• _WHAT YOU ARE ASKED TO DO_
Only the lines from the one containing "Task: Open 2025" through the end of the listing are to be repeated, exactly and without pictures.
═══
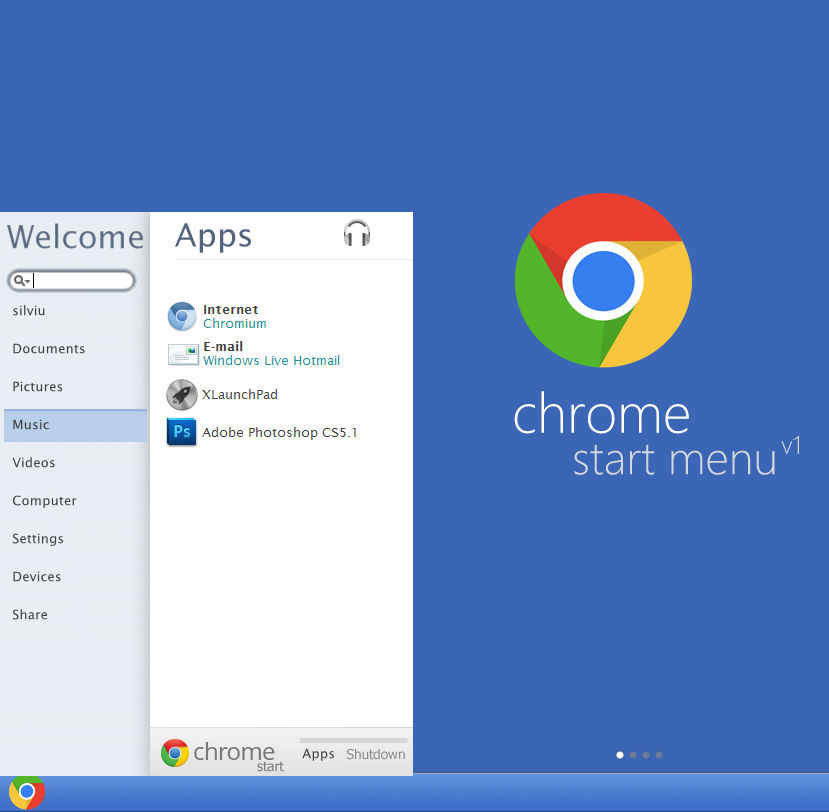Open Devices from the sidebar
Screen dimensions: 829x812
tap(36, 576)
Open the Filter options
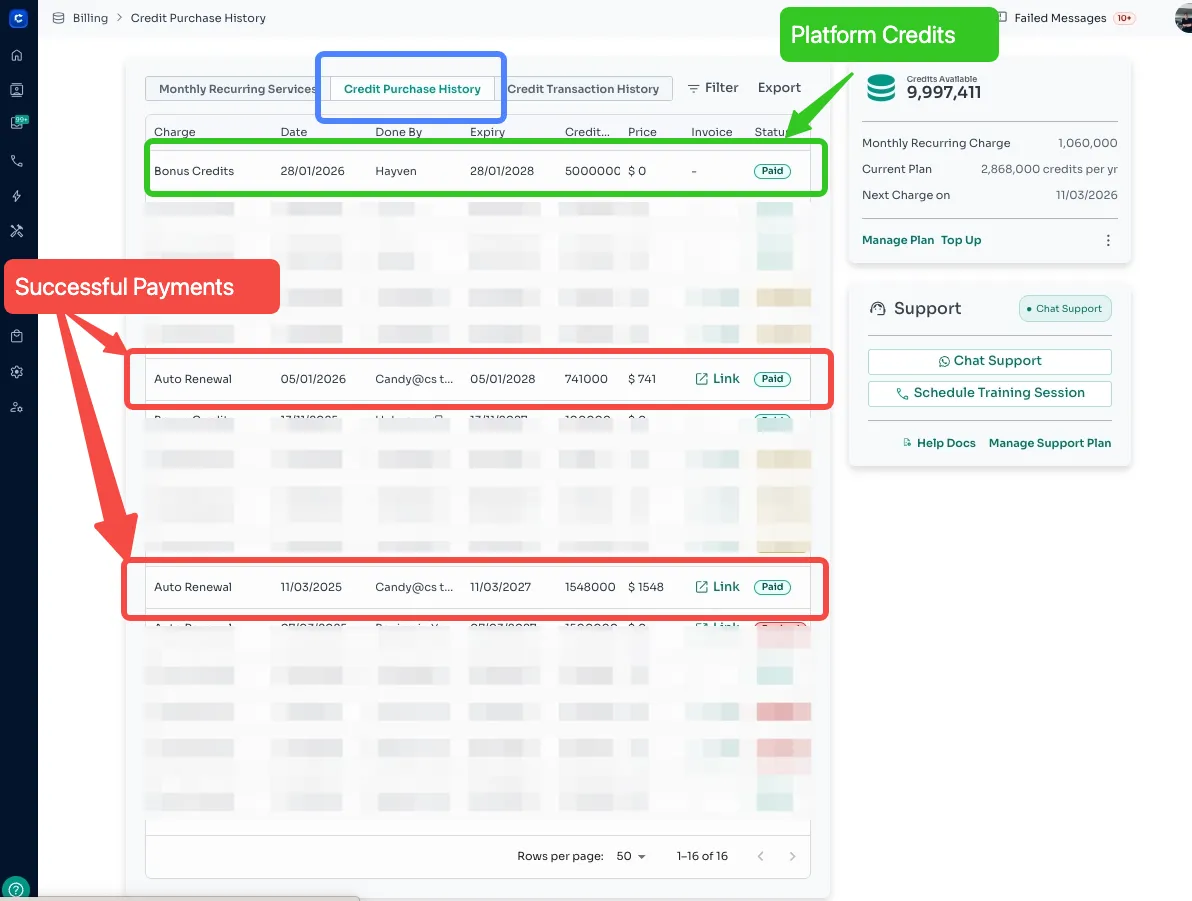The image size is (1192, 901). 713,88
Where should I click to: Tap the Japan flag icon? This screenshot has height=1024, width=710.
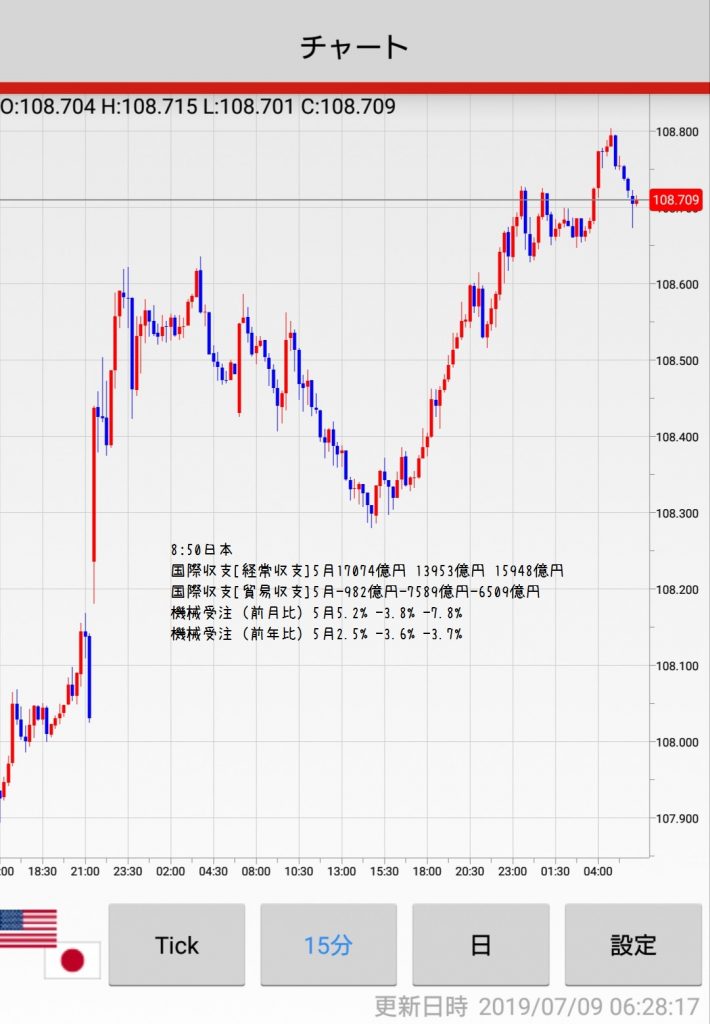[72, 960]
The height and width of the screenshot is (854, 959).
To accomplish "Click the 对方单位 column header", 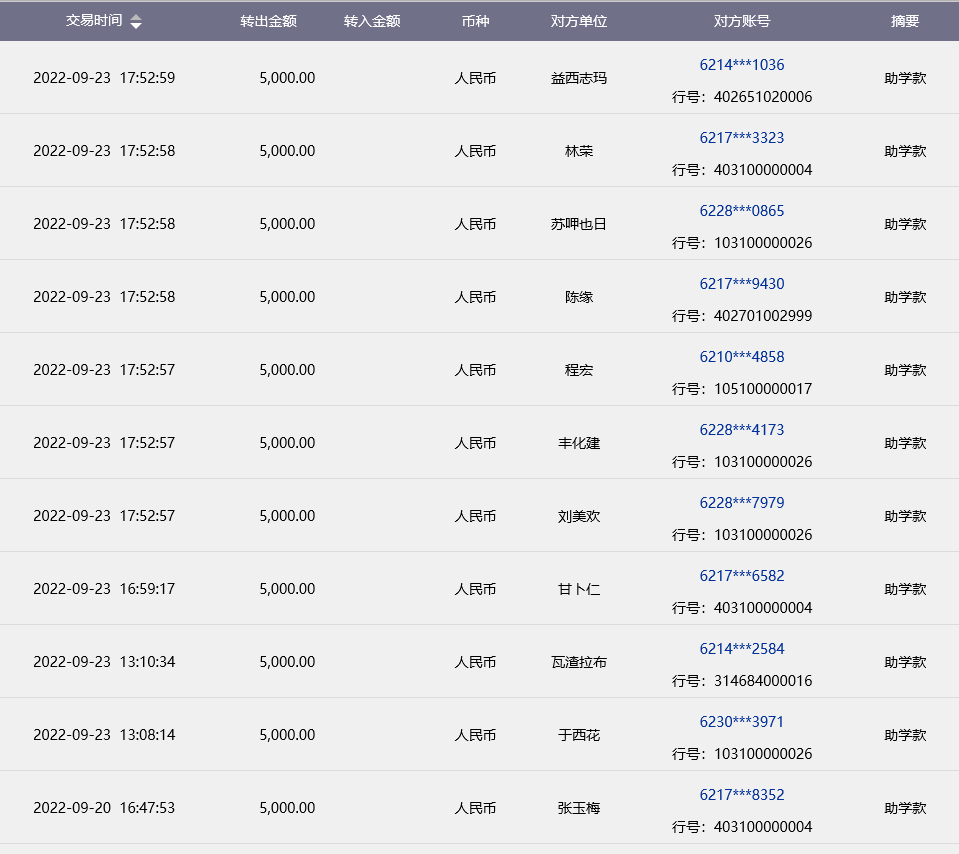I will tap(579, 21).
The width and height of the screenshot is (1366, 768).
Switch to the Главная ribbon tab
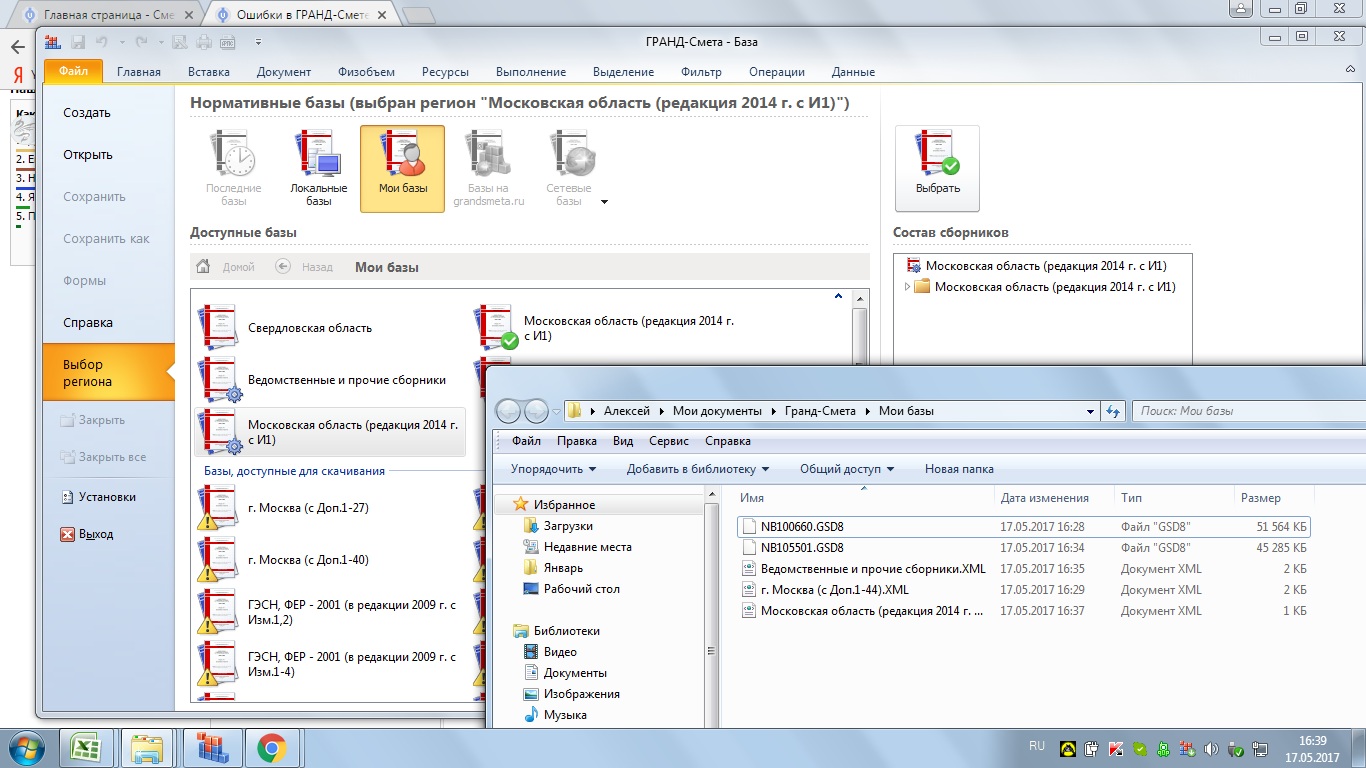tap(138, 72)
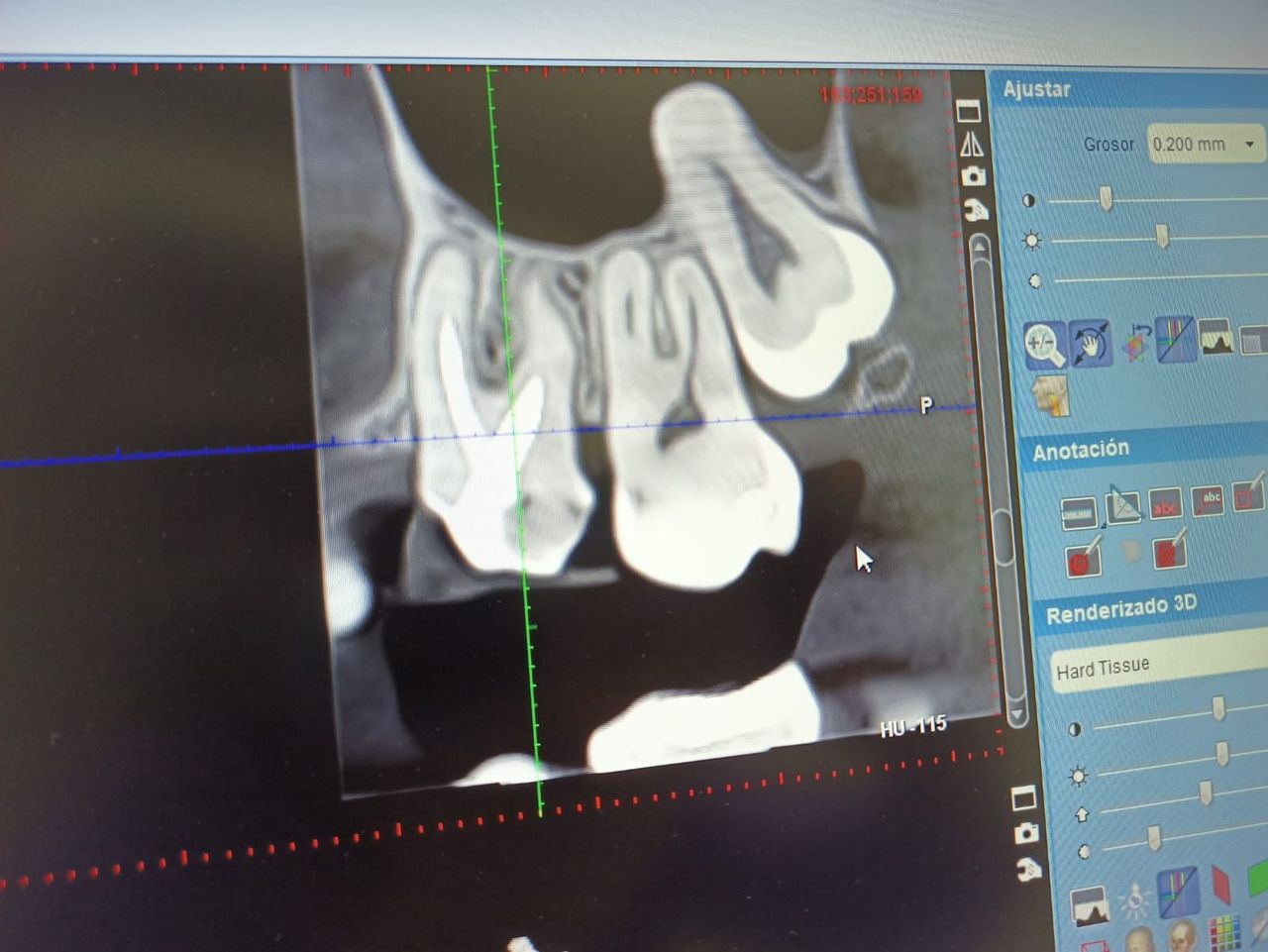Add a text annotation with abc tool

tap(1166, 504)
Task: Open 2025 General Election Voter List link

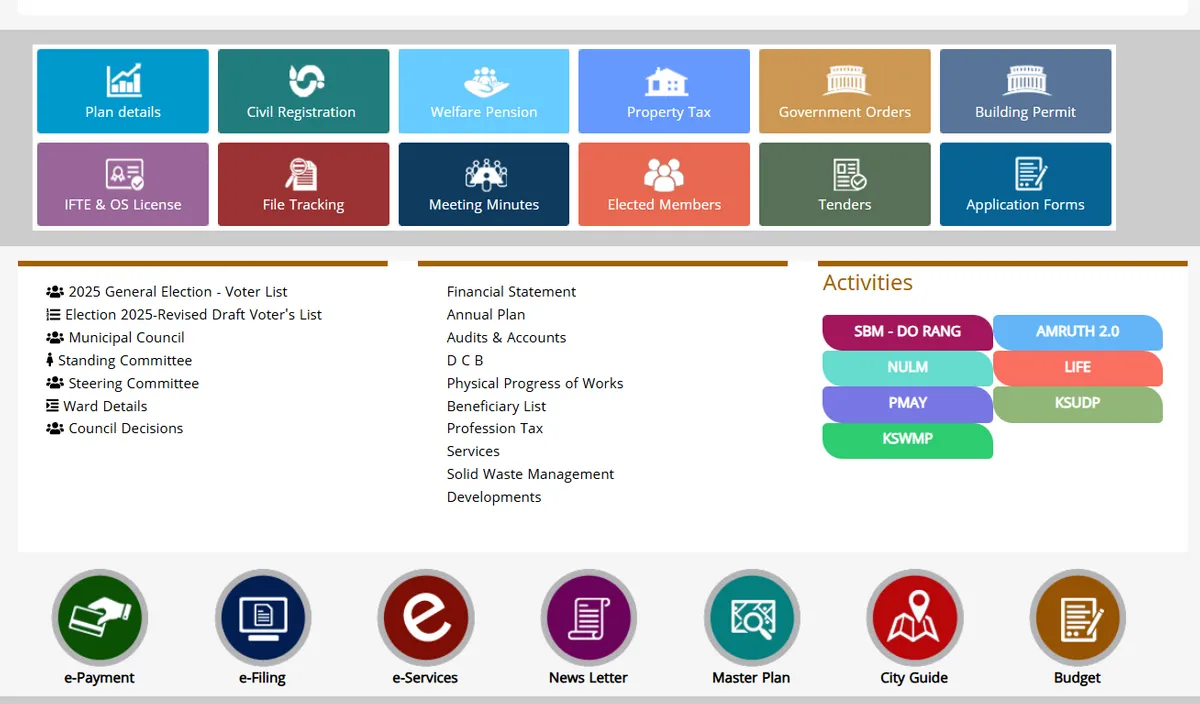Action: [x=177, y=292]
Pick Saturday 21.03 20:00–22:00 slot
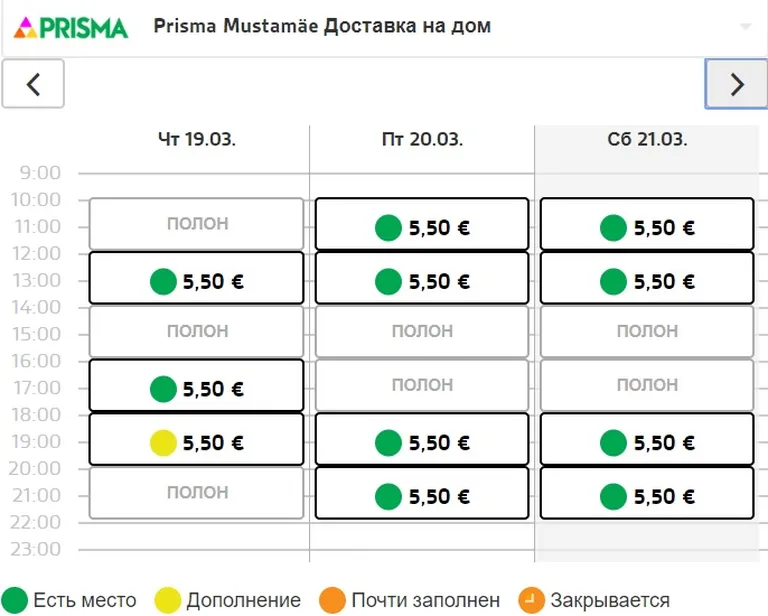This screenshot has width=768, height=616. [647, 494]
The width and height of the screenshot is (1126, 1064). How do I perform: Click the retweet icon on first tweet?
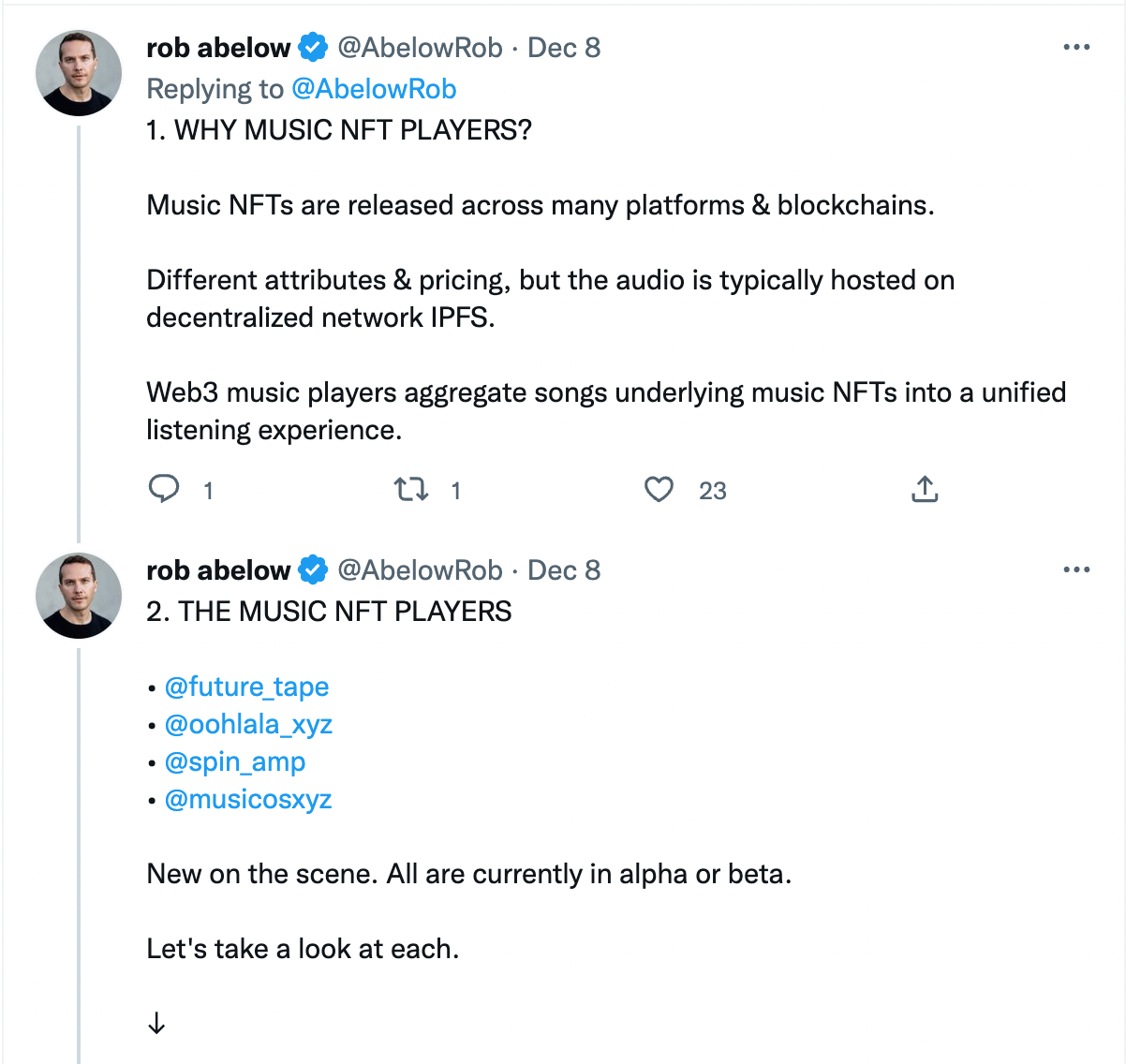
═══
• _COMPLETED TASK_
Task: Open 2025 General Election Voter List link

Action: [x=177, y=292]
Pick Saturday 21.03 20:00–22:00 slot
This screenshot has width=768, height=616. [647, 494]
The width and height of the screenshot is (1126, 1064). How do I perform: Click the retweet icon on first tweet?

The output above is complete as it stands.